As the U.S. lithography toolmakers foundered, the U.S. government now faced the question of what, if anything, it could do with the remnants of the U.S. industry. With government acquiescence, SVG acquired PerkinElmer's lithography business in 1990 and formed Silicon Valley Group Lithography (SVGL). SVGL proceeded to develop Perkin-Elmer's breakthrough step-and-scan technology but still struggled to attract a customer base. In 1993, it talked with Canon about sharing the underlying technology, but the U.S. government objected to any such transfer. In 2000, ASML, a Netherlands-based lithography company, a joint venture of Phillips and ASM, announced its intent to acquire SVGL for $1.6 billion. After an initial objection by the U.S. Business and Industry Council, ASML completed the acquisition of SVGL in 2001, albeit with some very specific strictures to satisfy U.S. security concerns.

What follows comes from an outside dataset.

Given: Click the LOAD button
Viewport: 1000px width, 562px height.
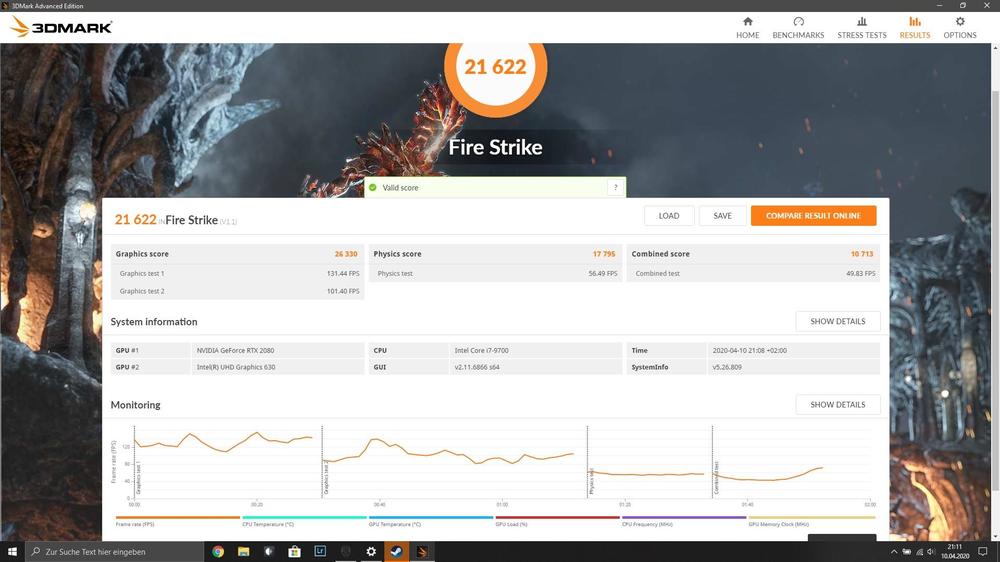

ASML, with strong support from the European Union (EU), industrial collaborations through the Belgium-based Interuniversity Microelectronics Center (IMEC), and the technology that it acquired from SVGL, developed a strong customer base among IC manufacturers in Europe, as well as those emerging in Korea and Taiwan that could not gain early access to leading-edge tools from the dominant Japanese providers. By addressing this underserved market, ASML in 2002 became the global leader, with 45% market share. Through a series of technical innovations that solved major problems for the IC manufacturers, it grew to 70% market share in 2011. Canon, meanwhile, lost most of its business.
Thus, it is arguable that U.S. industrial policy in the 1980s and 1990s, coupled with that of Europe, was successful. U.S. government-funded technology helped create a highly capable lithography competitor who offered an alternative supplier to then-dominant Japanese leaders, reducing the prospects of unacceptable concentration of a critical production tool. However, the firm that successfully implemented this technology was a Dutch one, which also received strong support from European firms and technology policies and programs.

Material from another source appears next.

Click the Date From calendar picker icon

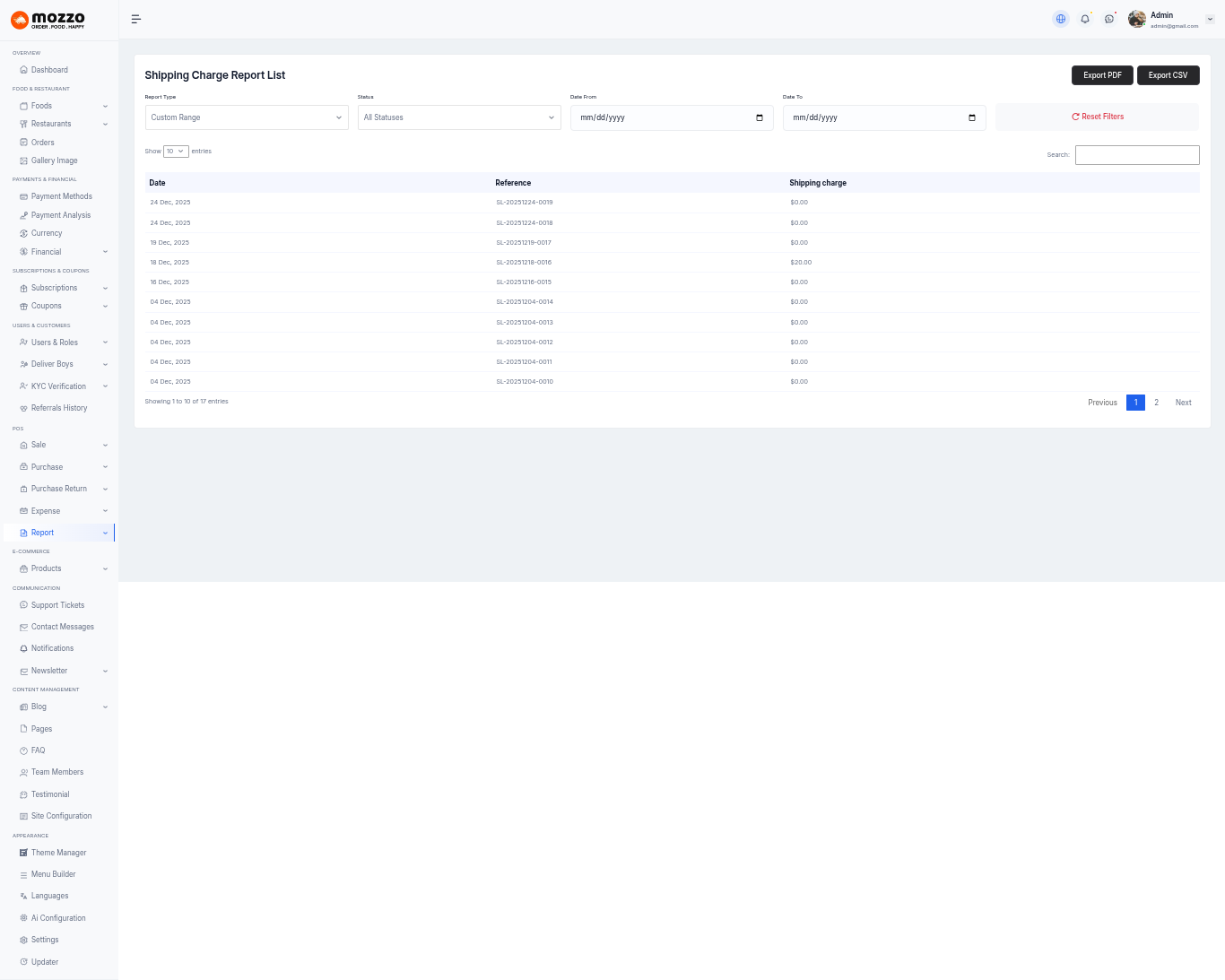pyautogui.click(x=760, y=117)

Subsequently, another issue arose in the late 1990s between the U.S. government and U.S. IC firms over lithography For years, IC manufacturers were concerned that optical lithography would reach its technological limits and the industry would no longer be able to continue shrinking features on IC chips. One promising, albeit extremely challenging, solution lay in the development of lithography based on extreme ultraviolet light (EUV), a technology that originated at U.S. Department of Energy (DOE) laboratories.
To access EUV technology, Intel in 1997 formed the EUV LLC, which entered into a cooperative R&D agreement (CRADA) with DOE. As part of this agreement, Intel and its partners would pay $250 million over three years to cover the direct salary costs of government researchers at the national labs and acquire equipment and materials for the labs, as well as cover the costs of its own researchers dedicated to the project. In return, the consortium would have exclusive rights to the technology in the EUV lithography field of use. At the time, it was the largest CRADA ever undertaken.
Once the EUV LLC executed the CRADA, Intel announced that it intended to bring in Nikon and ASML, to help develop the technology. This unprecedented access by foreign corporations to U.S. national defense laboratories became an issue for DOE and Congress. In reviewing the available options, DOE rejected the Intel proposal to partner with Nikon but allowed it to set up a partnership with ASML. Among conditions for this access, ASML had to commit to use SVGL's U.S. facilities for manufacturing.
Originally slated for production in early 2000s, EUV tools are still not available. Today, ASML is the only company in the world with preproduction EUV tools undergoing evaluation by IC manufacturers. Analysts predict that if ASML successfully delivers commercially viable EUV lithography tools, it will expand its global market share to 80%.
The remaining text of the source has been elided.